Selected text:
(begin)
A Visual and Intuitive Guide to LSTM, GRU, and Attention

This blog gives an intuitive and visual explanation on the inner workings of LSTM, GRU and Attention. This blog has been inspired by Chris Olah’s blogpost on LSTM and Jay Alammar’s blogpost on Attentions. Without further ado let’s dig deep.

Anubhav Panda
The Startup
5 min readDec 3, 2020

--

LSTM (Long Short Term Memory)

To understand LSTM, we first have to look at RNN and their shortcomings. A Recurrent Neural Network is a network with a loop. It processes information sequentially and the output from every time step is fed back to the network which acts as a sort of memory. This feedback is called as hidden state. The output from a RNN cell is the final hidden state.

But the main shortcoming of RNN is its limited memory. For e.g. If we are trying to predict the sentiment based on customer reviews and our review is something like this -
I like this product………Due to one of the bad features, this product could have been better.

Since our review is very long, the RNN will only have access to the recent part of the sequence due to its limited memory hence it will say that this review is negative but infact this review is a neutral one as the user initially says that he liked the product.
This limited memory occurs due to vanishing gradients. When we are backpropagating, when the sequence is long, initial layers of RNN are not able to learn due to this problem.

LSTM’s overcomes this shortcoming partially by maintaining a context vector which is like a highway. The context vector has an easier back propagation path hence it overcomes the vanishing gradient problem. Let’s look at how LSTM works

Let’s look at a LSTM cell and see the steps that occurs inside it.

  • The Cell State Ct acts like a memory and retains the context information.
  • First the hidden state vector from previous cell ht-1 is concatenated with the input vector Xt . Let’s call this NXt
  • Forget Gate(1) : The concatenated vector NXt then passes through the forget gate (1). The forget gate is a sigmoid gate which squishes the concatenated vector between 0 and 1. Whatever information is to be added to the context vector is pushed towads 1 while the information that is to be forget is pushed towards zero. The output from the sigmoid gate is multiplied with the context vector from the previous time step.
(end)
Given data:
(begin)
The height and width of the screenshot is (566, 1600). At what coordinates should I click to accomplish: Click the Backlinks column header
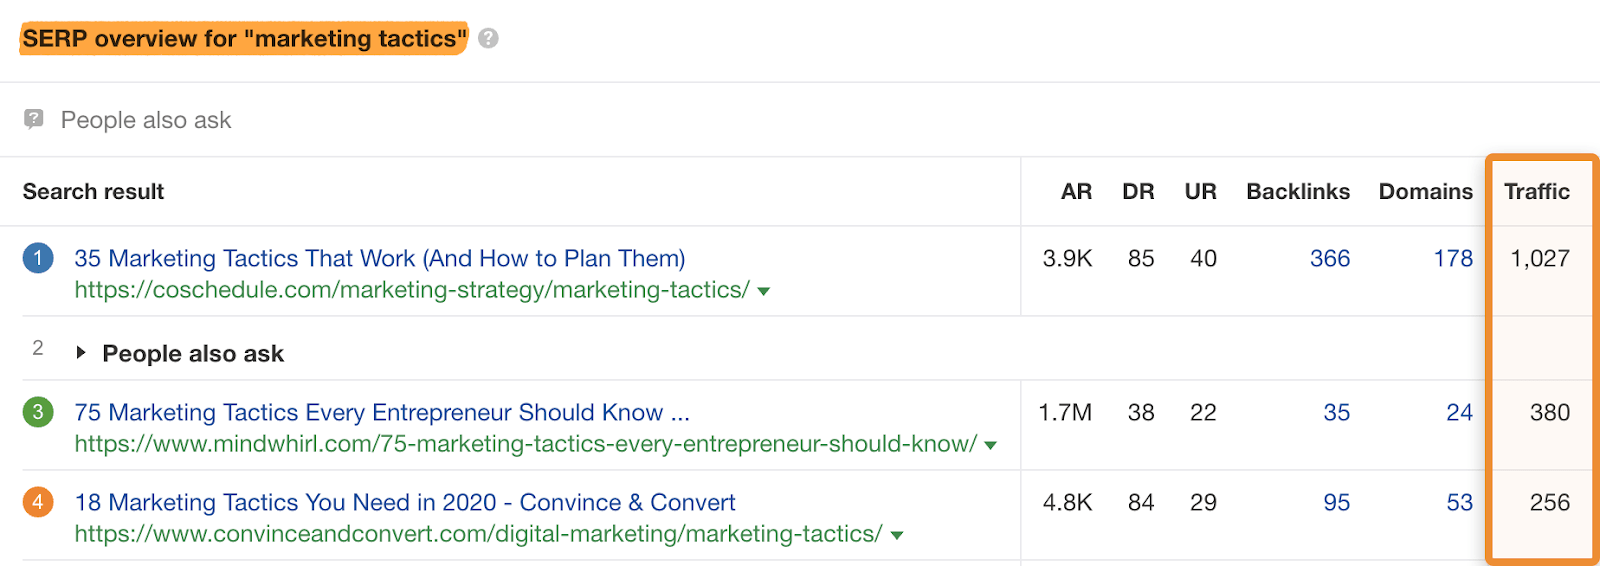(x=1297, y=192)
(end)
Set problem:
Rewrite the passage of the LSTM guide between "A Visual and" and "Short Term Memory)", inclusive, replacing "GRU" with "Gated Recurrent Unit".

Answer for this exercise:
A Visual and Intuitive Guide to LSTM, Gated Recurrent Unit, and Attention

This blog gives an intuitive and visual explanation on the inner workings of LSTM, Gated Recurrent Unit and Attention. This blog has been inspired by Chris Olah’s blogpost on LSTM and Jay Alammar’s blogpost on Attentions. Without further ado let’s dig deep.

Anubhav Panda
The Startup
5 min readDec 3, 2020

--

LSTM (Long Short Term Memory)